:: Stated goal ::
Can you set out every entry below as a numbered list, one line per item, leaving out the blank lines?

:: Given records ::
-- start --

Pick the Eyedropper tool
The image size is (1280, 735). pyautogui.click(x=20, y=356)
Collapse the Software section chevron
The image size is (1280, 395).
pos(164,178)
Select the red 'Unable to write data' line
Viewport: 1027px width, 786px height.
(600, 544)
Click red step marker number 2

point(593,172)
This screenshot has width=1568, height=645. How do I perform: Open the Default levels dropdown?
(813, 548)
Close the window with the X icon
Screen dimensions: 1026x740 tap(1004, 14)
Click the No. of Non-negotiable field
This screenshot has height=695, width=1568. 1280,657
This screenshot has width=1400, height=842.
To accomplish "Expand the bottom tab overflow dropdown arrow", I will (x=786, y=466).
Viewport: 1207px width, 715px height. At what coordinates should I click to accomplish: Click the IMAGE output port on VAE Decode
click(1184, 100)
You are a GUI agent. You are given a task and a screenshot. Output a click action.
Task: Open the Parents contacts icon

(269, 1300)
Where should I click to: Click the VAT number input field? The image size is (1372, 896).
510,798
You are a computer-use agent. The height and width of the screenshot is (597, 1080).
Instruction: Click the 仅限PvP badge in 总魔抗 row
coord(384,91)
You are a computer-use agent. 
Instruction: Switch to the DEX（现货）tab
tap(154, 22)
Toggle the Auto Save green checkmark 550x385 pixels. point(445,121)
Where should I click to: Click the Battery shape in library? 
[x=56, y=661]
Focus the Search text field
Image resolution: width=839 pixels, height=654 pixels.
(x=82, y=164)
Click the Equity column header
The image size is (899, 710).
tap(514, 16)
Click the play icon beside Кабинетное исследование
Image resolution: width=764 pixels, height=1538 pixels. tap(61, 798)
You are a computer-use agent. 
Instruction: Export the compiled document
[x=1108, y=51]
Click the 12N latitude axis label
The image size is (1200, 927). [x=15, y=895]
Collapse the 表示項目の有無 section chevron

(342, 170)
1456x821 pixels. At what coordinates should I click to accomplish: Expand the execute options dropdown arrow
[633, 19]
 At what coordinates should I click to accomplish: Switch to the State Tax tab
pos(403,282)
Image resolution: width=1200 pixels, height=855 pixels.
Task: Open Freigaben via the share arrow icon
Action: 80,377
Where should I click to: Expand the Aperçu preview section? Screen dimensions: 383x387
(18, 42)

-- end --

:: Final result ::
1. Pick the Eyedropper tool
2. The image size is (1280, 735). pyautogui.click(x=20, y=356)
3. Collapse the Software section chevron
4. The image size is (1280, 395).
5. pos(164,178)
6. Select the red 'Unable to write data' line
7. Viewport: 1027px width, 786px height.
8. (600, 544)
9. Click red step marker number 2
10. point(593,172)
11. This screenshot has width=1568, height=645. How do I perform: Open the Default levels dropdown?
12. (813, 548)
13. Close the window with the X icon
14. Screen dimensions: 1026x740 tap(1004, 14)
15. Click the No. of Non-negotiable field
16. This screenshot has height=695, width=1568. 1280,657
17. This screenshot has width=1400, height=842.
18. To accomplish "Expand the bottom tab overflow dropdown arrow", I will (x=786, y=466).
19. Viewport: 1207px width, 715px height. At what coordinates should I click to accomplish: Click the IMAGE output port on VAE Decode
20. click(1184, 100)
21. You are a GUI agent. You are given a task and a screenshot. Output a click action.
22. Task: Open the Parents contacts icon
23. (269, 1300)
24. Where should I click to: Click the VAT number input field? The image size is (1372, 896).
25. 510,798
26. You are a computer-use agent. The height and width of the screenshot is (597, 1080).
27. Instruction: Click the 仅限PvP badge in 总魔抗 row
28. coord(384,91)
29. You are a computer-use agent. 
30. Instruction: Switch to the DEX（现货）tab
31. tap(154, 22)
32. Toggle the Auto Save green checkmark 550x385 pixels. point(445,121)
33. Where should I click to: Click the Battery shape in library? 
34. [x=56, y=661]
35. Focus the Search text field
36. Image resolution: width=839 pixels, height=654 pixels.
37. (x=82, y=164)
38. Click the Equity column header
39. The image size is (899, 710).
40. tap(514, 16)
41. Click the play icon beside Кабинетное исследование
42. Image resolution: width=764 pixels, height=1538 pixels. tap(61, 798)
43. You are a computer-use agent. 
44. Instruction: Export the compiled document
45. [x=1108, y=51]
46. Click the 12N latitude axis label
47. The image size is (1200, 927). [x=15, y=895]
48. Collapse the 表示項目の有無 section chevron
49. (342, 170)
50. 1456x821 pixels. At what coordinates should I click to accomplish: Expand the execute options dropdown arrow
51. [633, 19]
52.  At what coordinates should I click to accomplish: Switch to the State Tax tab
53. pos(403,282)
54. Image resolution: width=1200 pixels, height=855 pixels.
55. Task: Open Freigaben via the share arrow icon
56. Action: 80,377
57. Where should I click to: Expand the Aperçu preview section? Screen dimensions: 383x387
58. (18, 42)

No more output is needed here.